Steffen Gerisch will mit dem Museumsverein eine alte Tradition wieder zum Leben erwecken. Was hinter dem Projekt steht.

Schneckenstein.

Ein verschmitztes Lächen hat Steffen Gerisch im Gesicht, wenn er über sein neues Projekt spricht. Der Chef vom Besucherbergwerk Grube Tanneberg und des Museumsvereins Schneckenstein will die Tradition des Puppenspiels aufleben lassen. Die Chancen dazu stehen gut, denn der Förderantrag über das Leader- Programm für ein Puppentheater-Projekt ist bewilligt - und das mit der für die Bewertung möglichen Höchstpunktzahl. Das fügt er in einem bescheidenen Nachsatz an.

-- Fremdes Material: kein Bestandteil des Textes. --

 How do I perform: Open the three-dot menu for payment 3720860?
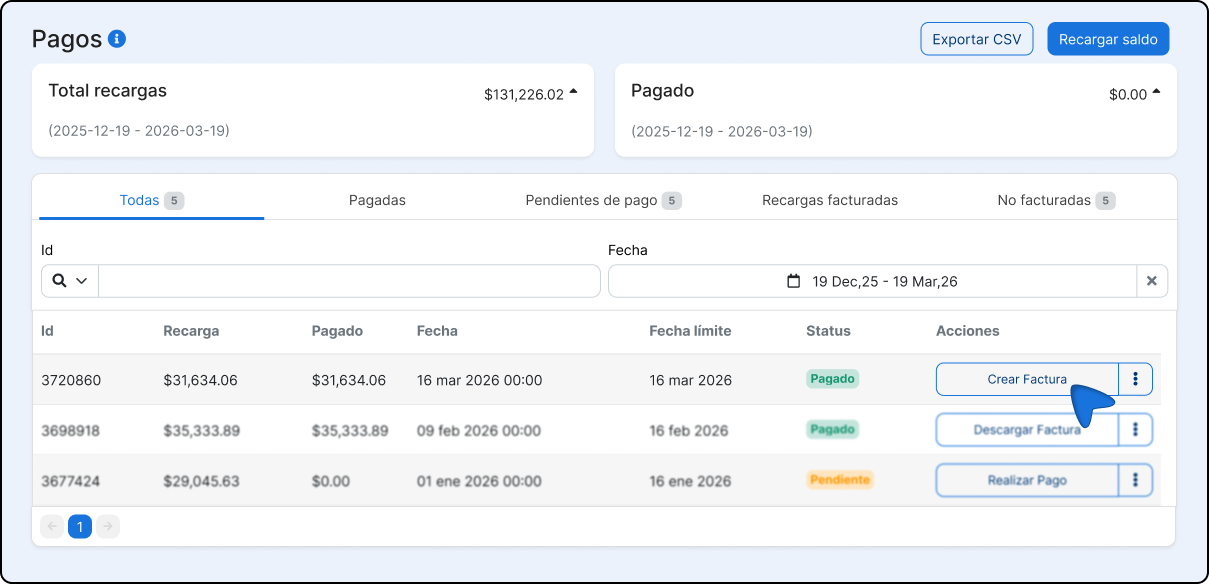pyautogui.click(x=1135, y=379)
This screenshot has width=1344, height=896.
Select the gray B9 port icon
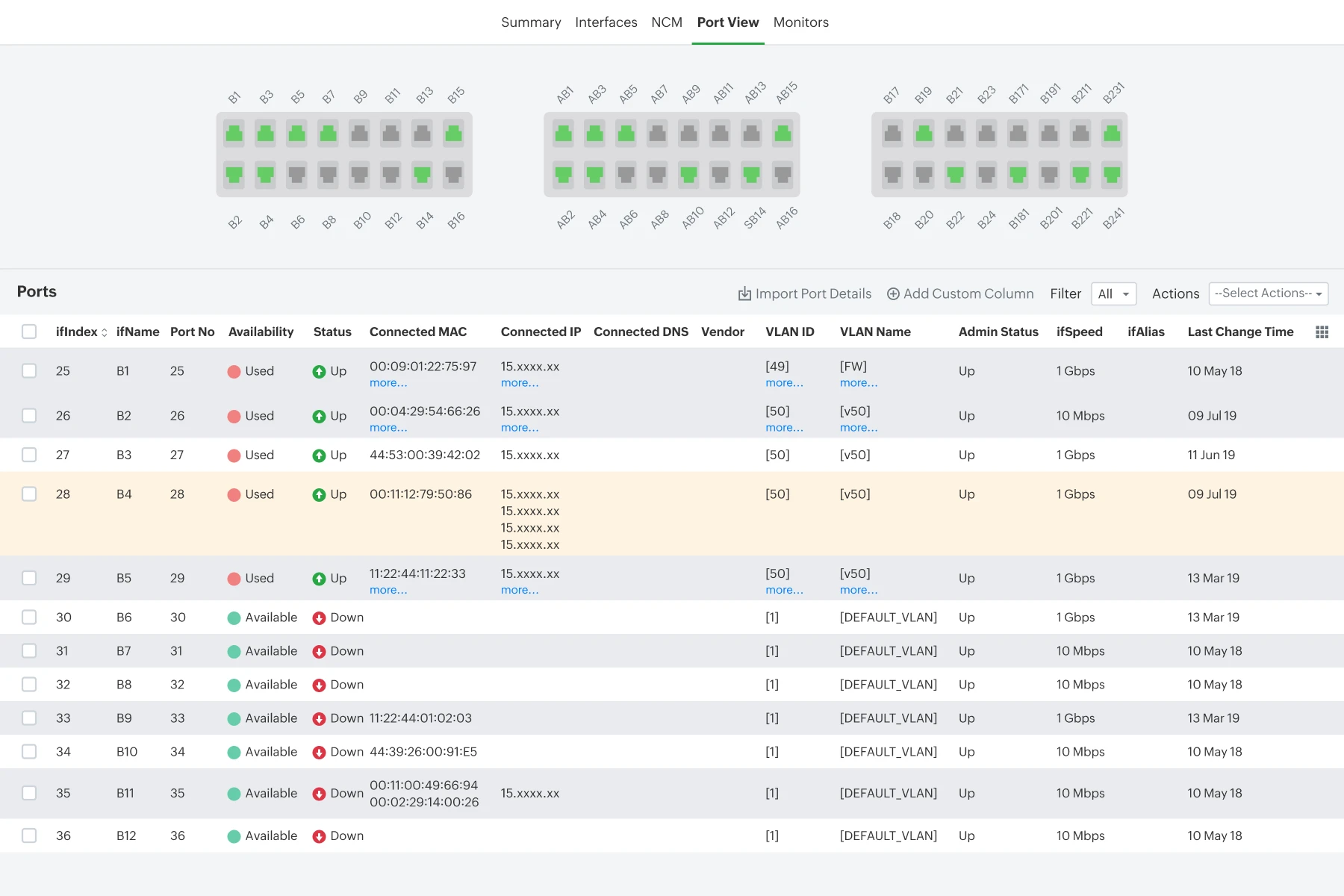(359, 134)
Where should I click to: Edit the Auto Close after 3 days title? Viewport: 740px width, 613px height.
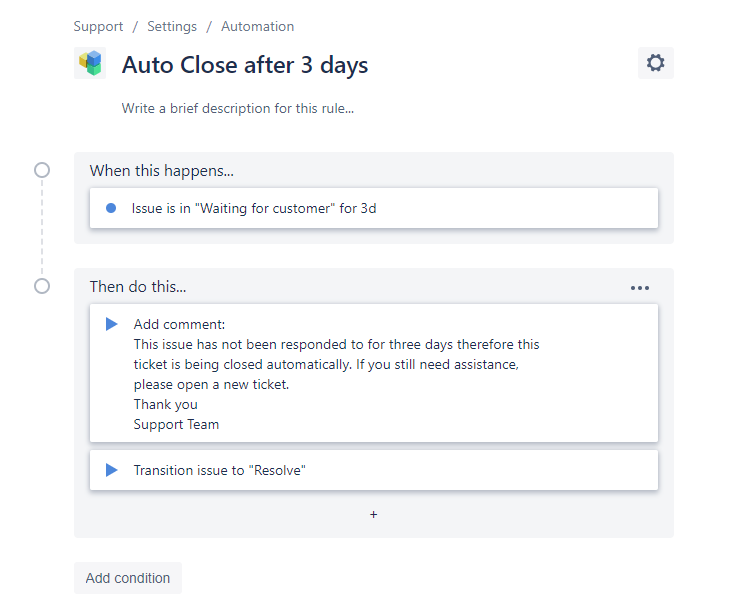pos(245,65)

"Museumspädagogik ist ein Schwerpunkt unseres Museumsvereins. Bei unserer bisherigen Arbeit haben wir festgestellt, dass Schule, Hort und Museum drei starke Partner sein können", sagt er. Dahinter steht das Anliegen "Kultur geht an die Schule". Gerisch hat dazu natürlich schon einen konkreten Plan: "Unser Ziel ist der Aufbau eines Puppentheaters, das die Kinder selbst gestalten, und für das sie auch ihre eigenen Handpuppen entwerfen können", erläutert er.

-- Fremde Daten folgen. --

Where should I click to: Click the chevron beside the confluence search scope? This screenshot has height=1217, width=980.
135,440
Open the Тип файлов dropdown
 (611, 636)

Der Diplom-Ingenieur und Vater zweier erwachsener Söhne weiß, wovon er spricht. Als Gerisch selbst noch Schüler der Klingenthaler August-Bebel-Oberschule war, gab es dort unter Leitung von Mathematiklehrer Wolfgang Rauner ein solches Puppentheater. "Das war in der sechsten oder siebenten Klasse. Mit unseren Programmen sind wir in der Jugendherberge auf dem Aschberg und auch vor Senioren aufgetreten. Das war eine schöne Sache und hat viel Spaß gemacht", erinnert er sich. Ein gutes Kulturprogramm für Kinder und Jugendliche sei zehnmal spannender als ein Nachmittag vor dem Fernseher oder mit der Play-Station, ist Gerisch bis heute überzeugt.

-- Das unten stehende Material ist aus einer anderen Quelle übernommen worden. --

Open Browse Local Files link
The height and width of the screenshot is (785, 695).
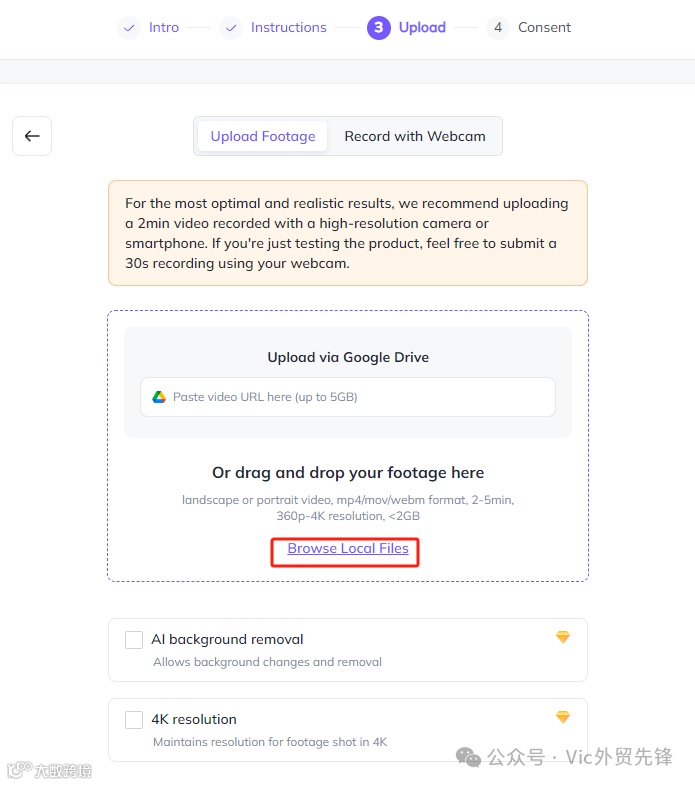pyautogui.click(x=347, y=549)
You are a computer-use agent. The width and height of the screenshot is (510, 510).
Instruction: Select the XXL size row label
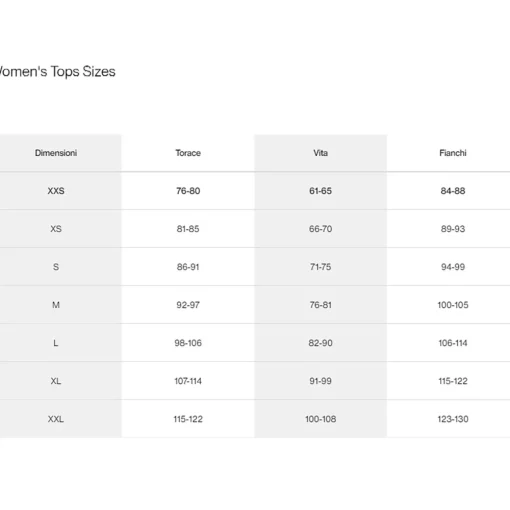[x=56, y=419]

Bauen wird die Puppenbühne Tischlermeister Mario Samek aus dem Schönecker Ortsteil Arnoldsgrün. Wenn das gute Stück fertig ist, soll es eine offizielle Übergabe am Schneckenstein geben.

Unterstützung hat sich Gerisch auch bei der Sagentruppe des Heimatvereins Zwota geholt. Ihm schwebt nämlich vor, neben Märchenspielen und eigenen Programmen auch die Sagenwelt des Vogtlands auf die Puppenbühne zu bringen. Das Manuskript für das erste Stück ist bereits fertig. Es ist für Kinder geschrieben und handelt von der Sage um den Turmgeist im Roten Schlössel in Zwota und kann mit fünf Figuren gespielt werden: den Kindern Max, Tino und Steffi, Gitarrenbauer Pötzscher und dem Turmgeist. Eingebaut als Hörstück ist die von Hans-Joachim Tittmann gelesene Sage von der Gespensterfackel auf der Klingenthaler Alberthöhe, die auf der Sagen-CD der Zwotaer zu hören ist.

Das Puppentheater ist dabei für Steffen Gerisch nicht nur ein Hin- gucker. "Durch unser Projekt sollen die Kinder auch den Nutzen der Sprache erleben - und eine Sprache lernt man nur durch das Sprechen", ist er überzeugt.